Just saw this on CNN.com. Food for thought in the coming weeks, especially for our brothers and sisters in the midwest.
http://www.cnn.com/2016/07/17/weather/extreme-weather-heat-dome/index.html (http://www.cnn.com/2016/07/17/weather/extreme-weather-heat-dome/index.html)
Stay safe, stay hydrated.
Meh. It's summer it gets hot.
Not looking forward to walking from the train to the lakefront next week for a client.
For me it's the humidity. I like furnace hot, but I sweat through a shirt on the walk when it's humid.
Maybe I'll grab a divvy or an Uber.
It's nothing I haven't lived through. I lived through the 1995 heatwave in Milwaukee, and the one in 1998 when the air didn't move, and 13 years in Arkansas where it was like breathing underwater, going into 140 degree attics to run cable and internet lines. Here in Georgia it isn't so bad, but it'll probably get much worse.
It's summer, the climate is changing, get used to it...
Try wearing 30 pounds of gear plus armor in Alabama. I've lost ten pounds in a week
(http://www.nws.noaa.gov/om/hazstats/images/hazstat-chart15-lg.gif)
The daily nationwide heat index forecast and the probabilities of the heat index being 95° and above in 5° increments: http://www.wpc.ncep.noaa.gov/heat_index_MAX.shtml (http://www.wpc.ncep.noaa.gov/heat_index_MAX.shtml)
Heat safety: http://www.nws.noaa.gov/om/heat/index.shtml (http://www.nws.noaa.gov/om/heat/index.shtml)
Mike
Heck that looks awesome for IL Wing Summer Encampment starting Saturday. :o ::) 8)
Exactly how is this heat wave different from past torrid summers?
Social media.
Pre-internet: Gonna be hot. Highs in the low to mid 90s to day.
Post internet: OMGWTFBBQ WHO TURNED ON THE OVEN IT'S BURNING MY EYES OUT OH MY GOD THE SUN IS SO BRIGHT HIGHS IN THE LOW TO MID 90s HYDRATE HEAT WARNING HEATAPOCALYPSE MUST POST TO FACEBOOK AND TWITTER ABOUT HOW I'M MELTING OMGOMGOMGOMGOMG WE ARE ALL GONNA DIE GLOBAL WARMING CLIMATE CHANGE OMG OMG
"Excessive Heat Warnings" have started popping up on the various weather services, I'm sure the local
news will be wall-to-wall with apocalypse stuff.
The neighbor has a black asphalt driveway, I might try the egg fry thing just for snicks.

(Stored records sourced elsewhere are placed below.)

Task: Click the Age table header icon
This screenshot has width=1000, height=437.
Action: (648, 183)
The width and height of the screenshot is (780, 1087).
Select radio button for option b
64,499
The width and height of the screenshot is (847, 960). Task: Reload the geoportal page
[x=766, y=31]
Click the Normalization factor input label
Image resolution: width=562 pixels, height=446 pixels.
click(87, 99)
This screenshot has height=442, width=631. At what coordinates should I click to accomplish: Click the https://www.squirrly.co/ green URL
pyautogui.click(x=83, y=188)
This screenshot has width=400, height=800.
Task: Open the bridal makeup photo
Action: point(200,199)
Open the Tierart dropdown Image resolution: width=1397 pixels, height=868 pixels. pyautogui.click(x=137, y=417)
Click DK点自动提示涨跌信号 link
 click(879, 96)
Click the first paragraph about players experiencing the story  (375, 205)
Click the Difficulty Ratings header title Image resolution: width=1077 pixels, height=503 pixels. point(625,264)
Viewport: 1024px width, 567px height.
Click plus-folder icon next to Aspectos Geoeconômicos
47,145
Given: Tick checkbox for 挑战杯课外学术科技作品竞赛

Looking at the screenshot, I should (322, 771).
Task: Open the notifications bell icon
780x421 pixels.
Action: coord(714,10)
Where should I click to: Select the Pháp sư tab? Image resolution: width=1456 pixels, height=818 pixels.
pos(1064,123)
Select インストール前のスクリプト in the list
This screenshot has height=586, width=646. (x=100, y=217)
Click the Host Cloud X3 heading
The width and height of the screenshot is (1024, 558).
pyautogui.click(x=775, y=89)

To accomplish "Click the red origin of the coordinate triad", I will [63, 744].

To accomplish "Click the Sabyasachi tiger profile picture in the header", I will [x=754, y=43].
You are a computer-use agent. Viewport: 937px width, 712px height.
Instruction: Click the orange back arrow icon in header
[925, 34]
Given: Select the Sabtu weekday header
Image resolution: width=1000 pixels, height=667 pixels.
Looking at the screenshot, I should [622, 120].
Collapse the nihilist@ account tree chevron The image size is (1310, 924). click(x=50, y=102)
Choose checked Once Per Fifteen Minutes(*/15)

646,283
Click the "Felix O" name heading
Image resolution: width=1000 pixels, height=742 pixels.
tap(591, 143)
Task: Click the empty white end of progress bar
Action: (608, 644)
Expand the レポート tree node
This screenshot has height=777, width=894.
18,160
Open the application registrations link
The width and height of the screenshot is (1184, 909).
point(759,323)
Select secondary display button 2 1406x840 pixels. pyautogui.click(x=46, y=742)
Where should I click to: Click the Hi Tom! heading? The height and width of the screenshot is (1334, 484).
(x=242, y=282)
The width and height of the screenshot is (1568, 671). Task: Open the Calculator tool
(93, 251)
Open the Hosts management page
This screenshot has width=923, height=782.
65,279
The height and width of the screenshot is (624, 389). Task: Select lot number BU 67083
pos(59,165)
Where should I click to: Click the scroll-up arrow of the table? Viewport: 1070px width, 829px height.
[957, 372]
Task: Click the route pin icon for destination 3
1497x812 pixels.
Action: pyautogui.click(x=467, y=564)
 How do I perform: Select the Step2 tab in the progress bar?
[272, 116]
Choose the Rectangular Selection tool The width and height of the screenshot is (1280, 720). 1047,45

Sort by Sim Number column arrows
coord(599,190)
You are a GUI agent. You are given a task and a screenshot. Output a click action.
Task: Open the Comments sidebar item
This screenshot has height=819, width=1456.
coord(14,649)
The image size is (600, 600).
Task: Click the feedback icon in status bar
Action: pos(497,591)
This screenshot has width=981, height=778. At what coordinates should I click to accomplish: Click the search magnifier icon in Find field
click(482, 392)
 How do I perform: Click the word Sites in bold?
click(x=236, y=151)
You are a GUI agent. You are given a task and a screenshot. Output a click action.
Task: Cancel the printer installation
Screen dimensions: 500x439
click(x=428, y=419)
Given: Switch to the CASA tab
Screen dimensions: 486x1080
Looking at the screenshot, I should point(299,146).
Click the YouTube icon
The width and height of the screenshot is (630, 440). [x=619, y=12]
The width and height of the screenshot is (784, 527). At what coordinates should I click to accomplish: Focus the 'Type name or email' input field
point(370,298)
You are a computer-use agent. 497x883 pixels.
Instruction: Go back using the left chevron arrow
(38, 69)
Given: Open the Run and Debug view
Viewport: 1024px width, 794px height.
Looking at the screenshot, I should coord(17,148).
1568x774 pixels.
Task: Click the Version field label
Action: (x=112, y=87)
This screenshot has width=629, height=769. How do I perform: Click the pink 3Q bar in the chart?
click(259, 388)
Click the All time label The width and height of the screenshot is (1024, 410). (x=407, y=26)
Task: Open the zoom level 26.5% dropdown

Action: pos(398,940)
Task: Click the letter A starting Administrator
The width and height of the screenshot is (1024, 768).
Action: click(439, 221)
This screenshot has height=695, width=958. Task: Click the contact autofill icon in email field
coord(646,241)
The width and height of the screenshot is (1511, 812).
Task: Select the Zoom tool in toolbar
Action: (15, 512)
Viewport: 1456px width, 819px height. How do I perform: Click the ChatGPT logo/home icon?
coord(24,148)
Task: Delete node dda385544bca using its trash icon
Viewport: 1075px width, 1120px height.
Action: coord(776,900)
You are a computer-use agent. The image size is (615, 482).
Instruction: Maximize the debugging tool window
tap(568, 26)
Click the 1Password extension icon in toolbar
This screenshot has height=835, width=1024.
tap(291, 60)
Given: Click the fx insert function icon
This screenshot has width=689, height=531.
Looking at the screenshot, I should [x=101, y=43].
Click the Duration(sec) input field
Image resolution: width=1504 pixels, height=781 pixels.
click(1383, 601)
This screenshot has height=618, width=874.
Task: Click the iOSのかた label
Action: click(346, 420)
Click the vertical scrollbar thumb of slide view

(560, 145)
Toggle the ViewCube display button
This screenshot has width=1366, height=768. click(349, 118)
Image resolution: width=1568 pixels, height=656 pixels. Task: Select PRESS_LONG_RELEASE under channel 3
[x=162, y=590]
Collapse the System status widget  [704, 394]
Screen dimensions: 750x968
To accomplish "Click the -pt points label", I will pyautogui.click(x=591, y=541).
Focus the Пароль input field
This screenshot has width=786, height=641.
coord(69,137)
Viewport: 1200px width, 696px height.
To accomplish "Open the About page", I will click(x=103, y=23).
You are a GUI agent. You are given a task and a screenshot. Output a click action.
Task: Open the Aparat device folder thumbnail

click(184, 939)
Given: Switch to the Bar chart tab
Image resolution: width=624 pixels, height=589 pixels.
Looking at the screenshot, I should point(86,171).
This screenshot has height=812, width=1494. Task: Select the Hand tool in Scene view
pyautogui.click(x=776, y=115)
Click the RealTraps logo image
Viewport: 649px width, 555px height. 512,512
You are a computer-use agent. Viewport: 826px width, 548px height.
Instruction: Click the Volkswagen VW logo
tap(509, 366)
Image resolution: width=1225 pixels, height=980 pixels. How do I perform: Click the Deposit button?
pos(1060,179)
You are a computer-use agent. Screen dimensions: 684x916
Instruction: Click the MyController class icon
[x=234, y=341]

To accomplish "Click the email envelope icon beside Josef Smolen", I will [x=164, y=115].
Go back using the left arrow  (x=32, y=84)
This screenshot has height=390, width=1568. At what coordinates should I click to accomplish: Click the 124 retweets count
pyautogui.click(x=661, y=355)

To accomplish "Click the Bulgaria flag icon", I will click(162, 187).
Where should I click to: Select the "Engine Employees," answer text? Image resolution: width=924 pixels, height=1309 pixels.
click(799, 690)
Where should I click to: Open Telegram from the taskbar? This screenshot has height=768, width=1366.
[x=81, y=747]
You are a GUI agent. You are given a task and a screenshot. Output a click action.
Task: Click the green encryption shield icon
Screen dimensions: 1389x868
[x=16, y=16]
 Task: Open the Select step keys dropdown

The highest I've personally experienced was 109° in Arizona. It actually got to 112° that day but
I didn't get outside until the temps started dropping in the evening. It literally felt like an oven
and I actually enjoyed it.
It hit 106° with like 1500% humidity down in MIWG when we were there, that's a lot worse.
((*sigh*))
And so begins the parade of emails, both original and forwarded, telling us about how when it's hot you
should drink water and try to get cool.
Quote from: Eclipse on July 19, 2016, 05:53:19 PM
((*sigh*))
And so begins the parade of emails, both original and forwarded, telling us about how when it's hot you
should drink water and try to get cool.
And it will keep happening until people stop dying of heat-related issues to such a degree as they do now.
Just so I have this all straight in my head....it is hot in the summer...it is cold in the winter....coffee is hot...in WWII the Germans were bad....carry on....
Quote from: Eclipse on July 18, 2016, 11:27:03 PM
"Excessive Heat Warnings" have started popping up on the various weather services, I'm sure the local
news will be wall-to-wall with apocalypse stuff.
The neighbor has a black asphalt driveway, I might try the egg fry thing just for snicks.
The highest I've personally experienced was 109° in Arizona. It actually got to 112° that day but
I didn't get outside until the temps started dropping in the evening. It literally felt like an oven
and I actually enjoyed it.
It hit 106° with like 1500% humidity down in MIWG when we were there, that's a lot worse.
I spend a bit of time in Oklahoma each year. It is hot in the summer. Keep the AC on and if you need to, change your shirt. It has only been like this for a few hundred thousand years. .
Quote from: Eclipse on July 18, 2016, 11:27:03 PM
"Excessive Heat Warnings" have started popping up on the various weather services, I'm sure the local
news will be wall-to-wall with apocalypse stuff.
The neighbor has a black asphalt driveway, I might try the egg fry thing just for snicks.
If you do, please lay down foil first.